Yes, I have had T1 for 30 years and had frozen shoulder starting a few months ago.
The good news I have been told and have read, is that between physical therapy and slow self-healing it almost always clears itself up. And that starting PT early seems to reduce the overall duration.
The bad news is that it takes time, and it still hurt me a lot, not so much during the day, but at night when I was trying to sleep. I'd find one good position and then roll over a little bit and wake up in pain. After I woke up crying a few times (a grown man crying in bed) I decided going to see the doc was the right thing. But you're right, for me during the day, not being able to play with the kids and the dog, with anything involving sudden movements of my arm or throwing things or lifting over my head with that arm, was a downer.

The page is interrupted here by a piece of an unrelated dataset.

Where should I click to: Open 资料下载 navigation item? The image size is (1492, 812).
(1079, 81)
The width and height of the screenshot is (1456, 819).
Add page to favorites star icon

It also made it hard for me to dress myself. Putting on a T-shirt was nearly impossible. Putting on a button down shirt required some careful ordering to get my arms through the holes in an order that would work. For a while I couldn't pull my wallet out of my back pocket using the bad shoulder.
The therapists are pretty good but still breaking up the scar tissue requires moving the joint into places where it is kinda between sore and painful. It's not all bad, most of the exercises they have me do just puts it into sore, but there are a couple of oddball positions the therapist loves to put me into that make me wince. After most sessions there's a soreness but it's a good kind of soreness, meaning that I have stretched my arms into positions that I haven't been able to reach for a while.
I've been doing PT for only 6 weeks now, and they also gave me a steroid injection into the joint about 8 weeks ago. The improvement has been remarkable. By no means am I back to 100%, but the PT can show me the range of motion I've regained and it is really encouraging.
They warned me (and I'd read about) steroid effects on my bg, but I noticed no change in insulin needs. I actually boosted my basal in sort of a proactive way, expecting a bg rise, but I had to back it back down to my usual basal because I was going hypo all the time.
My personal theory is that a lot of the inflammatory part of frozen shoulder has little to do with bg control and is more closely related to the auto-immune aspects of diabetes. e.g. when my thyroid got swollen because I was hypothyroid and needed to take synthroid, nobody told me it was my fault because my bg's were out of high, although there are some here who think that high bg's cause thyroid problems. Similarly my pet theory is that frozen shoulder is also mostly an autoimmune thing. My A1C's have been in the 5's or very low 6's for most of the time I've been having A1C tests run (didn't have them for the first 5 or 6 years I had diabetes, or I didn't know the results back then.)